What Makes People Grind Teeth While Sleeping?


You might be wondering why you find yourself knowingly or unknowingly grinding and or clenching your teeth. If so, you are not the only one. There are many people who grind their teeth.

Medically, teeth grinding is referred to as bruxism. In many cases, the condition occurs subconsciously mostly at night and sometimes during the day. Bruxism is a para-functional that occurs among some people at some point in their lives. The condition can occur among people of all ages.

You may not take teeth grinding seriously. However, if left unchecked, it can lead to many unpleasant appointments with the dentist.

Teeth grinding and clenching has been ranked among the top causes of sleep disorder. If unchecked, the condition can lead to adverse effects such as mouth disorders, headaches among other discomforts. There are a number of treatment options and medications available for teeth grinding.

Grinding Teeth in Sleep

Teeth grinding causes range from mental, emotional and even physical causes. The condition may also be caused by psychiatric reasons. Surprised? Well, I was too.

Did you notice that some of the causes are things that we ignore day in, day out. While most doctors believe bruxism is majorly caused by mental and emotional factors, he dentists argue that bruxism is a result of improper teeth alignment.

Let us explore a bit in detail the causes of teeth grinding that are attributed to our daily physical anatomy and lifestyle.

1.      Genetics

Did your parents also grind their teeth? If they did, this is the most likely reason why you are a bruxer. According to Professor Esther Gazit of the School of Dentistry at Tel Aviv University, bruxism can be caused by genetics. People who grind their teeth are likely to have inherited the bruxism genes from their parents. Unfortunately there is nothing we can do about this cause.

2.     Improper dentition

In medical terms, improper dentition is known as malocclusion or simply teeth misalignment. Some people have teeth that are not properly aligned and this may make them to grind involuntarily. An irregular contact between the top and bottom regardless of whether the teeth are straight or not or an irregularly shaped tooth may also lead to grinding.

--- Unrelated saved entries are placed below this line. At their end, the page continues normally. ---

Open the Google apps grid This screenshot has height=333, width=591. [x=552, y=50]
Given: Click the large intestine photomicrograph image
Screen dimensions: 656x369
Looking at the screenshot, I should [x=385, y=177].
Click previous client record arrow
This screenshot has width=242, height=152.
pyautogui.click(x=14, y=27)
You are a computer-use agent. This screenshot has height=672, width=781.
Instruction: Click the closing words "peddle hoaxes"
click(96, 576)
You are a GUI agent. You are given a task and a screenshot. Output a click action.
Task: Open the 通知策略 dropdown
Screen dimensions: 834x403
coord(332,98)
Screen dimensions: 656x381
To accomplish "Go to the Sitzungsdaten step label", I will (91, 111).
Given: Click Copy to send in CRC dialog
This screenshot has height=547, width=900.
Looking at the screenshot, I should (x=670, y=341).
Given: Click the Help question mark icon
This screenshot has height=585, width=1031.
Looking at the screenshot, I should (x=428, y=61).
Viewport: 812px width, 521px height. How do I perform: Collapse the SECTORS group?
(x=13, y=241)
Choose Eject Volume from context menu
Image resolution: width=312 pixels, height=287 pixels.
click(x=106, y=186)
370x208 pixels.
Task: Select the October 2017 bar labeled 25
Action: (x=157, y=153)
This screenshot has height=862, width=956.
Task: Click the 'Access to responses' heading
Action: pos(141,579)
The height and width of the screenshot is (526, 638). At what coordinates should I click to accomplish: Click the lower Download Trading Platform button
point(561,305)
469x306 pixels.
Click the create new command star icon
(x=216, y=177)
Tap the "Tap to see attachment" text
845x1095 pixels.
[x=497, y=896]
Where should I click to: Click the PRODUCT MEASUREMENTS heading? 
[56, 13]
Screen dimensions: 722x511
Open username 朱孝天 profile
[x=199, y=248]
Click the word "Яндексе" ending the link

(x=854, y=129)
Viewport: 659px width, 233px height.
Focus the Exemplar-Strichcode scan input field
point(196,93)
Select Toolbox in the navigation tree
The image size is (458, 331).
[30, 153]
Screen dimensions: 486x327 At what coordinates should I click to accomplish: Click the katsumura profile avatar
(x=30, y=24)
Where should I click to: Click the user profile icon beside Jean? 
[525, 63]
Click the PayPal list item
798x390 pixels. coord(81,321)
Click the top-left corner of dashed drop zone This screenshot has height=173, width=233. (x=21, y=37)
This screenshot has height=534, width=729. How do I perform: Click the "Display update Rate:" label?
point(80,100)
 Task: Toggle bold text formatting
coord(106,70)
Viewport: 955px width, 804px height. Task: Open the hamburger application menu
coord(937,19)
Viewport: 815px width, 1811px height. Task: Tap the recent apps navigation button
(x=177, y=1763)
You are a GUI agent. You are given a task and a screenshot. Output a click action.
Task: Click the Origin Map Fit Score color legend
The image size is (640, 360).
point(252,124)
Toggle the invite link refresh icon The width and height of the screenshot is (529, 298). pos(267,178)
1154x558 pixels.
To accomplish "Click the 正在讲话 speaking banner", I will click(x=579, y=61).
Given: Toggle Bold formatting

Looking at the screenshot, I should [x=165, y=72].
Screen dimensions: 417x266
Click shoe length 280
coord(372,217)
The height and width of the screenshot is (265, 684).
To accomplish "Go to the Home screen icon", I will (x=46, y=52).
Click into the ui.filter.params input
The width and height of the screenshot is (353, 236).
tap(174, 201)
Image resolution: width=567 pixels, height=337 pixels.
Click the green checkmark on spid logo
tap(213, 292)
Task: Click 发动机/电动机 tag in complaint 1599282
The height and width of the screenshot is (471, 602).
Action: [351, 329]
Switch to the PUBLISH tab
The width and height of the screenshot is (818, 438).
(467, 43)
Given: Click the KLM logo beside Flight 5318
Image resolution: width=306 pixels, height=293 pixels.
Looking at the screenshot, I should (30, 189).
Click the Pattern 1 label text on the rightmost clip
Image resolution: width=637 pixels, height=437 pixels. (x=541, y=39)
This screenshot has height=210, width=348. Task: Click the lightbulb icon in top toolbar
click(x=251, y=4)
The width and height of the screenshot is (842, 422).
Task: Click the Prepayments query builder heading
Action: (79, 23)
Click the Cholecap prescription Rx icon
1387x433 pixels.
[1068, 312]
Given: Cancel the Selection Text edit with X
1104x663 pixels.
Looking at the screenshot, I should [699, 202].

Other causes of bruxism related to teeth misalignment include slightly protruding filling or a wisdom tooth. These two conditions can be corrected by getting the teeth straightened by an orthodontist or realigned by a dentist.

An abnormal structure of the jaw has also been pointed out as a cause of teeth grinding.

3.     Improper Eating habits

Most people love eating or drinking sweet foods. Coffee (high level of caffeine in the body), chocolate, cola, drinking alcohol, energy drinks, and cigarettes; which are your favorite? If you take any of the aforementioned, you are likely to develop teeth grinding.

Allergies like rhinitis can also cause teeth grinding. Other dietary-related causes of teeth grinding include dehydration that causes dry mouth and constipation. Headaches may also make you uncomfortable at night, leading to teeth grinding.

4.     Medication

People undergoing depressing may get prescriptions of antidepressants, these can also cause bruxism as well as consumption of the drug Ecstasy. Don’t get me wrong, it is good to follow the doctor’s orders.

5.     Illness or disease infections

Diseases of the neural system and nervous system such as Huntington’s and Parkinson’s respectively may also make the sufferer have bruxism. Simple infections such as fever and flu cause discomfort, leading to bruxism. I won’t deny, this has happened to me at some point.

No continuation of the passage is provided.